Bilindiği üzere 17 Mayıs 1919’da bu göreve atanan Refet Bey, 6 Temmuz 1919 günü Samsun’daki İngiliz birlikleri ilerlerse ateş açacağını ihtar ettiği için İngilizleri kızdırmış, Harbiye Nezareti ise Refet Bey’e İngilizlere engel olmaması emrini vermişti.
8 TEMMUZ GÜNÜ KİM NEREYE NE YAZDI?
İngiliz Karadeniz Orduları Komutanı General Milne’den İngiliz Yüksek Komiser Amiral Calthorpe’a
“3.Kolordu Komutanı Refet Bey Samsun’a çıkan paralı İngiliz askerlerinin memleket içerisine gönderilmesini protesto etti. Askerî Ateşe Deedes aracılığıyla Mustafa Kemal’in geri çağrılmasını istedim.”
Bunun üzerine 9 Temmuz 1919 günü Amiral Calthorpe Osmanlı Hükûmeti’ne verdiği bir nota ile İngiliz askerlerinin Samsun’dan içerilere gönderilmesine karşı gelen 3.Kolordu Komutanı Refet Bey’in derhal İstanbul’a çağrılmasını istedi. Kendisini getirmek üzere bir İngiliz subayının İstanbul’dan yola çıkarıldığını bildirdi.

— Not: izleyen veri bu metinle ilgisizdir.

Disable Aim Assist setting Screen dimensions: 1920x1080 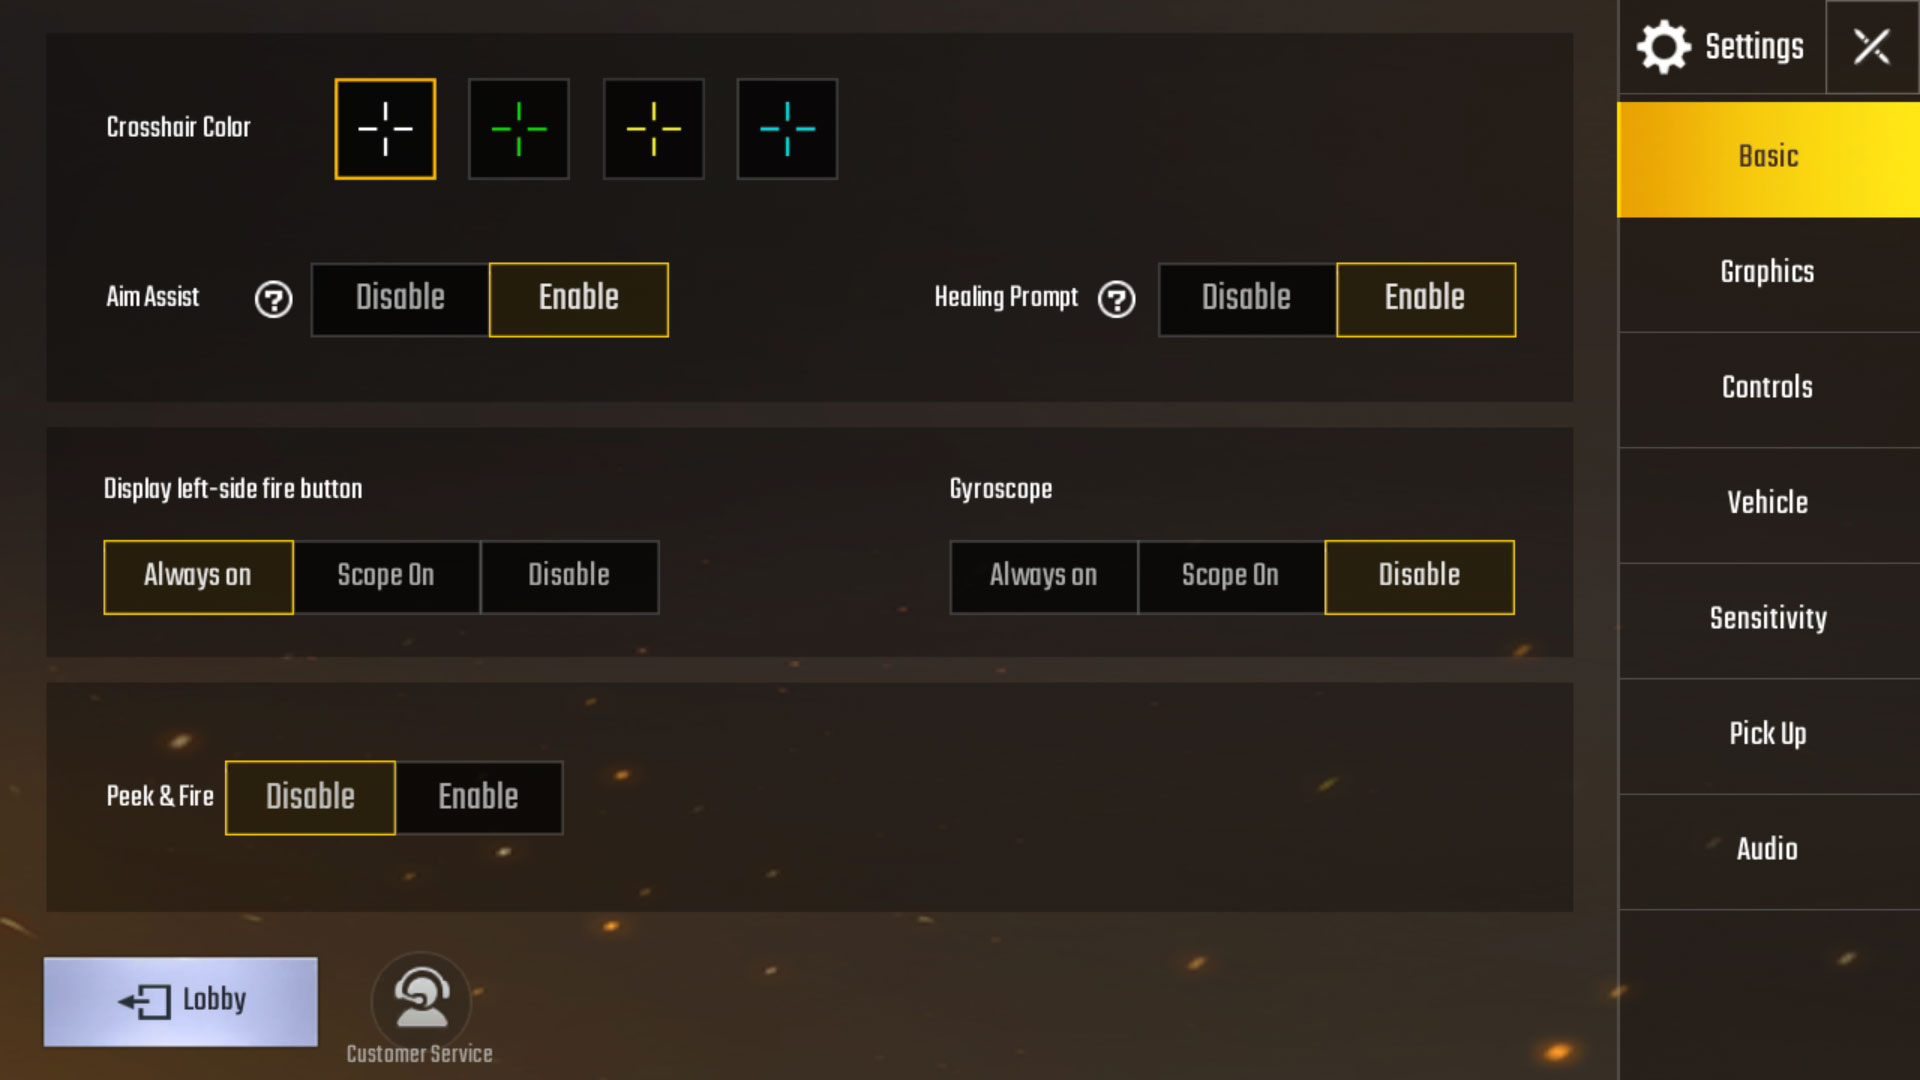click(x=400, y=298)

Calthorpe, bu direnme olayında Mustafa Kemal’in parmağı bulunduğunun muhtemel olduğunu bildirerek ona karşı da gereken tedbirlerin alınmasını istedi.
3.Kolordu Komutanı Refet Bey’den Harbiye Nezareti’ne
“Samsun’daki Hind askerlere karşı aldığım tedbirin Mustafa Kemal ile bir ilişiği yoktur. Çıkartmanın ordusu mıntıkası asayişinden kanunun kendisine düşen vazife mesuliyeti hissine müstenit olup Paşanın esasen bu gibi icraat hakkında emir vermeye salâhiyeti yoktur:”

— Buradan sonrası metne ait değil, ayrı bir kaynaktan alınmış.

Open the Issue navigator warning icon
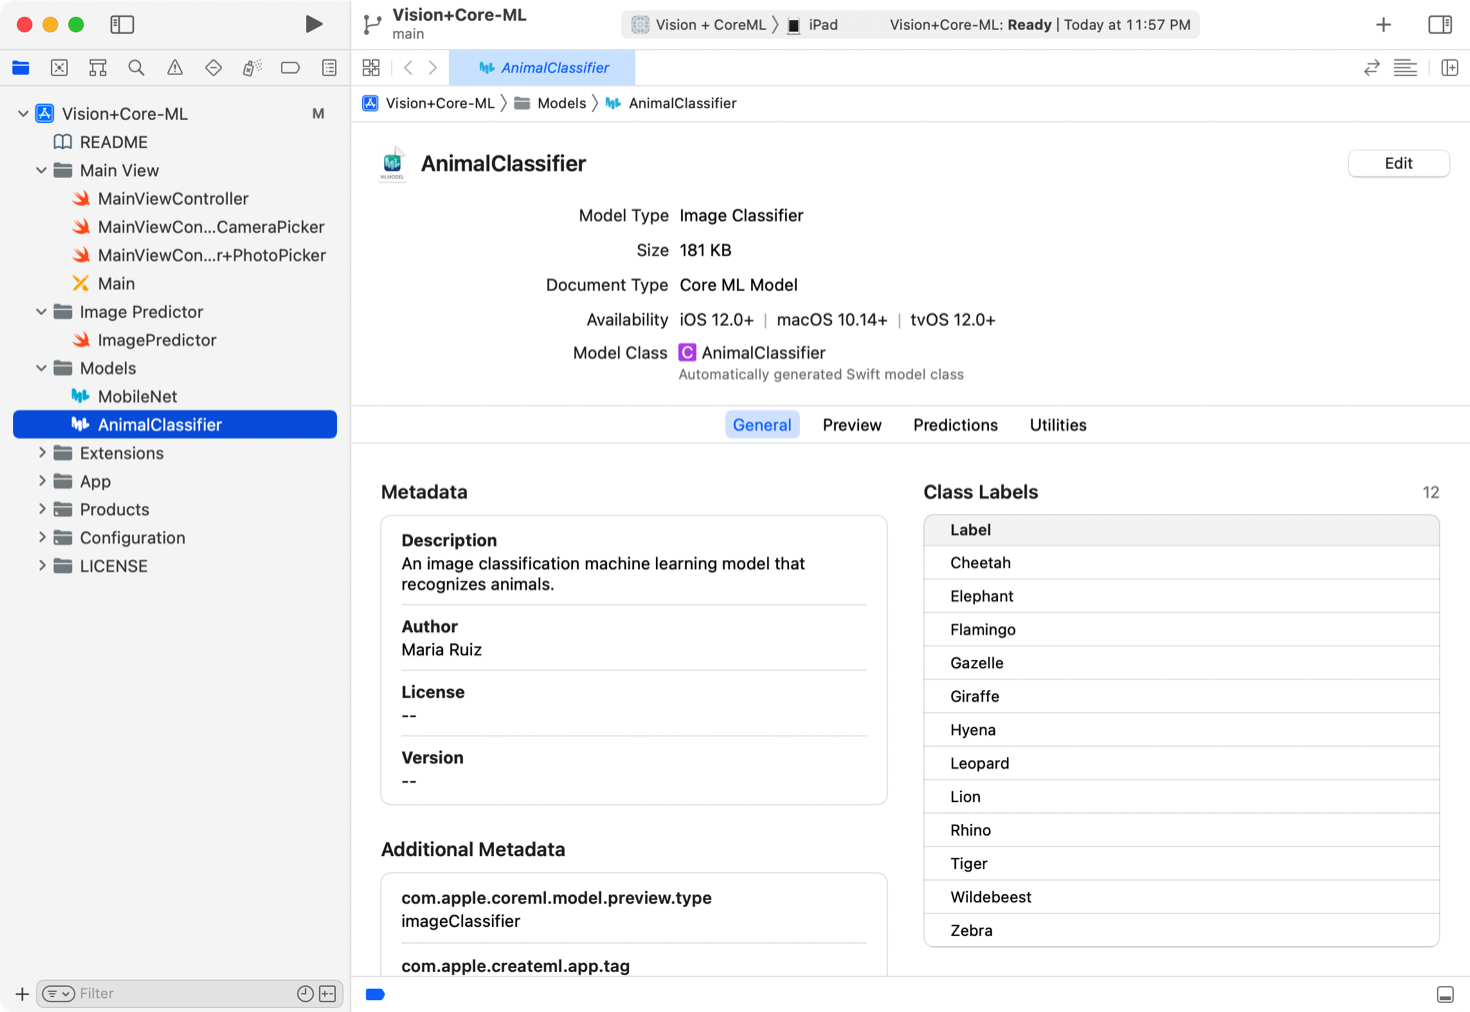 [175, 68]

Mustafa Kemal Paşa’dan Harbiye Nezareti’ne
“İngilizler Samsun’a artık tek bir asker dahi çıkarmamaları için gereken tedbirlerin alınmış olup, içerilere tek bir İngiliz askerinin hareketine izin verilmeyeceği eğer teşebbüs ederlerse sorumluluğun kendilerine ait olacağını İngilizlere bildirilmesini arz ederim. “
|
TEĞMEN MUSULLU ABDÜLHADİ’NİN KAVAK GÜNLÜKLERİ:
İNGİLİZLERE KARŞI KOYABİLİR MİYİZ?
8 Temmuz 1919: Bugün taburca Havza’dan Kavak’a hareket ettik. İngilizler Samsun’a bir müfreze ihraç etmiştir.
9 Temmuz 1919. Bu gece yarısı Dorukhan’dan hareketle şafakla Kavak’a girdik. Bugün burada bir tepede açık ordugâhta kaldık. Bilmem İngilizlere ne suretle mukabele edebiliriz. Allah muvaffak etsin.
10 Temmuz 1919: Bugün burasını keşf için Hacıdağı’na gittik. Muntazam ve tam mevcutlu bir İngiliz bölüğü Merzifon’a hareket etti. Pek çok ağırlık vardı.
11 temmuz 1919: Kavak’ta vaziyette tebeddül yoktur.
12 Temmuz 1919: Bugün eski fırka kumandanı Miralay Selahaddin Bey buraya geldi. 3. Kolordu Kumandanı Refet Bey buradadır.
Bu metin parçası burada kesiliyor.